Do you want to tackle the biggest questions in finance with near infinite compute power at your fingertips?
G-Research is a leading quantitative research and technology firm, with offices in London and Dallas.
We are proud to employ some of the best people in their field and to nurture their talent in a dynamic, flexible and highly stimulating culture where world-beating ideas are cultivated and rewarded.
This is a hybrid role based in our new Dallas infrastructure hub where we work on the latest technologies in a cutting-edge environment.
The role
The Observability Platform team manages the doors – both entry and exit – to the telemetry services that are managed by the Platform Reliability and Observability Team. We ensure that engineers can effectively produce and consume telemetry for their services. This involves working with the Observability Engineering team to build robust pipelines to ingest and route data in predictable, composable ways as well as visualising that data after the fact to drive insight and action.
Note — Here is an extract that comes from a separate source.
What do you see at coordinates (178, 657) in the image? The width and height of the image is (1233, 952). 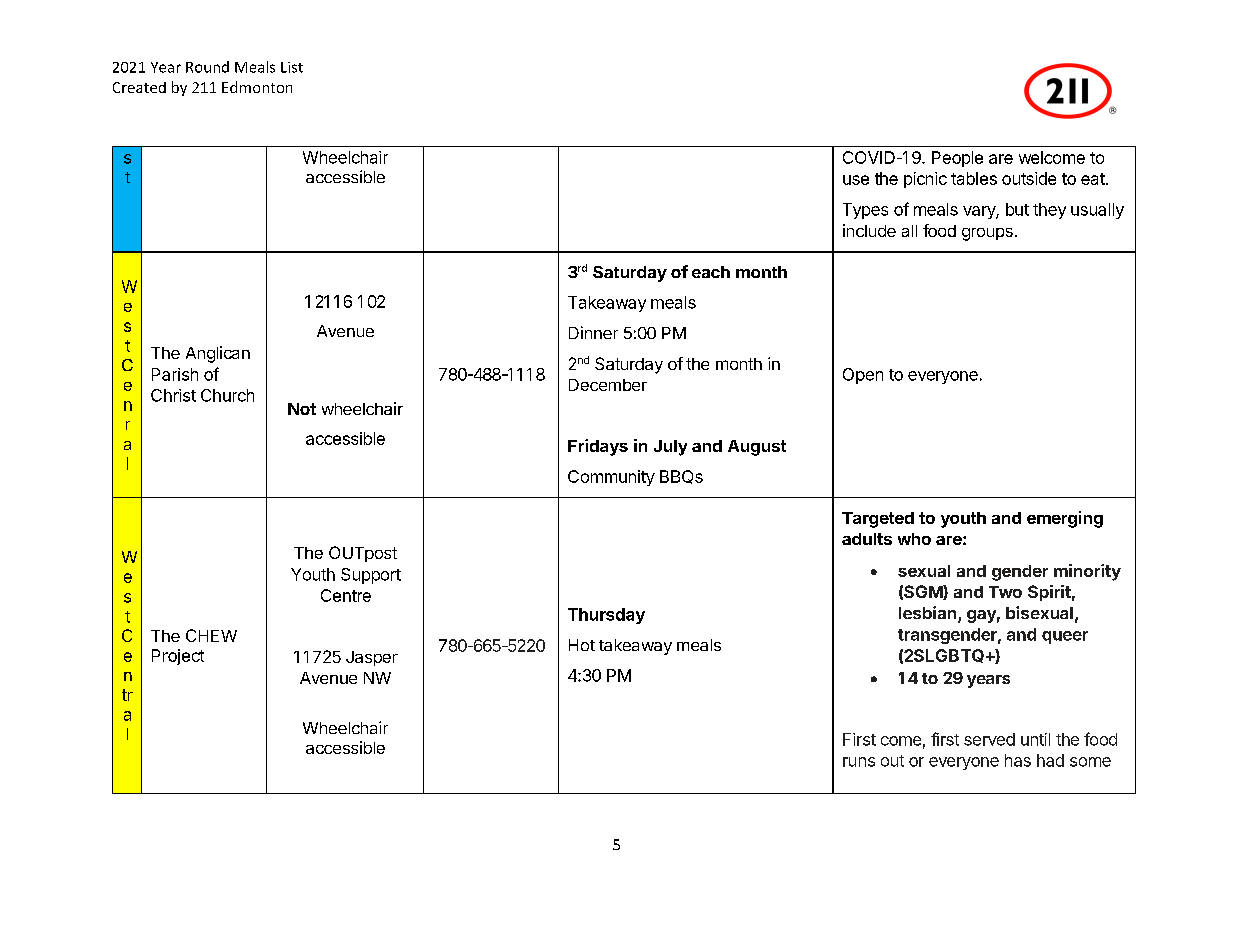 I see `Project` at bounding box center [178, 657].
Under the umbrella of the Platform Engineering department, our group also has responsibility to mature the reliability of our full HPC stack, from networks and storage up to the compute and application platform layers.
We are seeking a Manager with deep expertise in observability stacks. You will understand the unique problems that come with moving cloud-level volumes of telemetry data at scale, and be excited at the prospect of ensuring our customers have eyes into the same underlying telemetry data to run their services as efficiently as possible.
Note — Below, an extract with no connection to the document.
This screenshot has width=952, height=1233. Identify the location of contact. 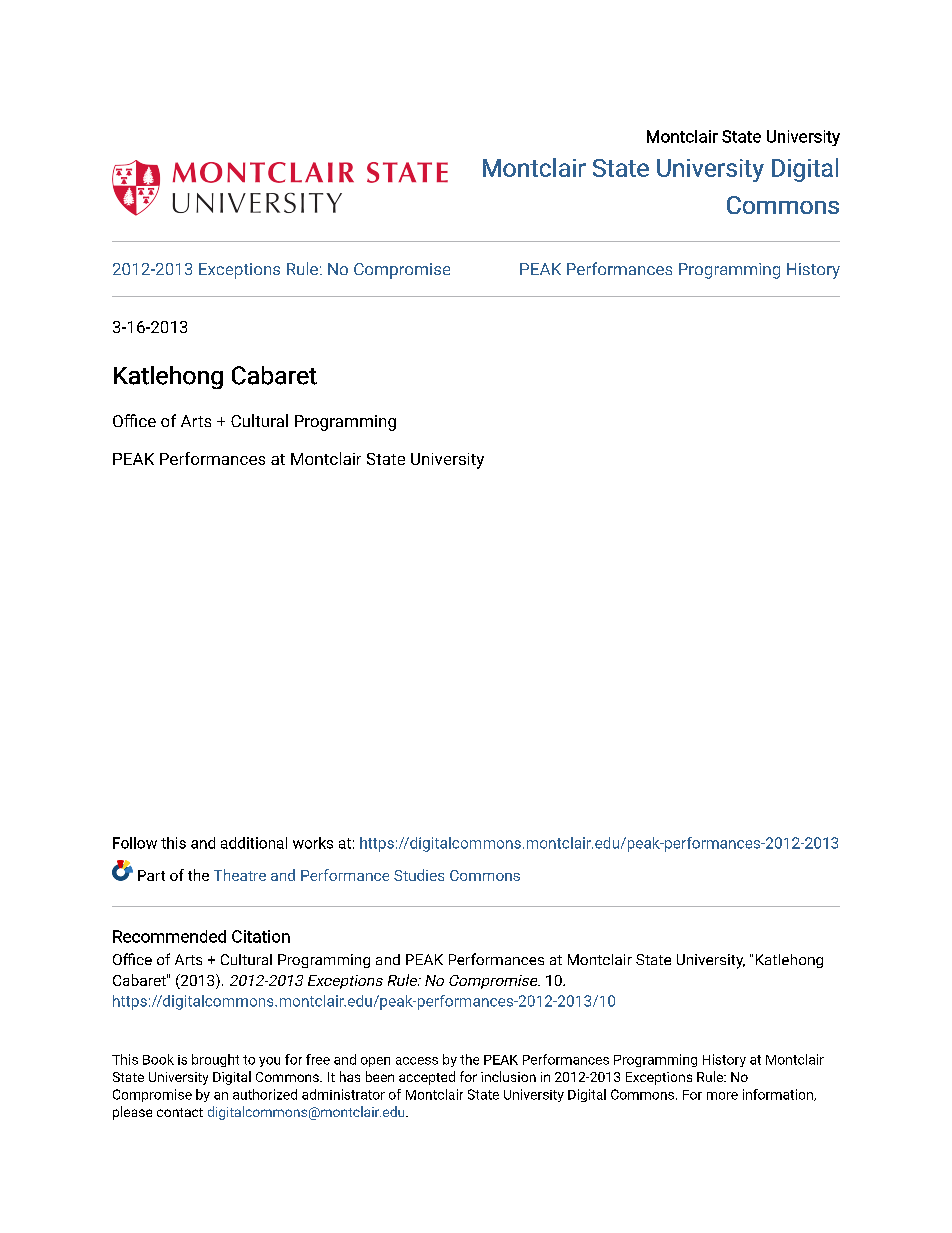
(180, 1112).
Knowledge of and experience running observability platforms at scale, serving a wide variety of customers with varying degrees of access, is a strong requirement. Knowledge of core SRE principals is highly beneficial.
Key responsibilities of the role include:
Helping to lead the development of our observability and reliability engineering strategy
Defining and driving the roadmap for observability tooling, ensuring alignment with business goals and scalability requirements
Working with telemetry data at enormous scale, ingesting data from industry-leading GPU clusters
Acting as the lead for all observability efforts related to AWS services, ensuring seamless integration with the observability platform
Collaborating with engineering leadership to establish observability as a core function of the development lifecycle
Working closely with application teams to ensure observability systems are fully integrated and providing the necessary insights
Enabling SRE frameworks, promoting SLAs, SLOs and SLIs, and working closely with platform teams to ensure reliability is constantly improving
Growing, adapting and investing in your team, fostering a culture of continuous learning and improvement, encouraging adoption of new observability tools and techniques
Who are we looking for?
The ideal candidate will have the following skills and experience:
Proven experience leading observability or SRE teams in a cloud-native or hybrid-cloud environment, running platforms in production and at scale
Well versed in reliability engineering concepts, including different types of testing, progressive deployments, error budgets, the role observability plays and fault-tolerant design
Hands-on experience with modern observability tools and frameworks such as Prometheus, OTEL (OpenTelemetry), Grafana and enterprise SaaS Observability platforms, such as Datadog and Dynatrace
Expertise in designing, building and scaling observability solutions for distributed systems
Customer focused, with an enthusiasm for providing infrastructure as a service and defaulting to a product lens when evaluating platform scale problems
Excellent communication skills and the ability to collaborate with cross-functional teams
Leadership experience with demonstrated success in mentoring and developing technical talent
Experience with cloud platforms, such as AWS, Azure or Google Cloud
Familiarity with microservices architecture and containerized environments, such as Kubernetes and Docker
Knowledge of infrastructure as code (IaC) and automation tools, such as Terraform and Ansible
Why should you apply
Market-leading compensation plus annual discretionary bonus
Lunch provided in the office (via GrubHub)
Informal dress code and excellent work/life balance
Excellent paid time off allowance of 25 days
Sick days, military leave, and family and medical leave
Generous 401(k) plan
16-weeks’ fully paid parental leave
Medical and Prescription, Dental, and Vision insurance
Life and Accidental Death & Dismemberment (AD&D) insurance
Employee Assistance and Wellness programs
Generous relocation allowance and support
Great selection of office snacks, and hot and cold drinks
Free on-site gym and car parking
This role is employed through our US affiliate.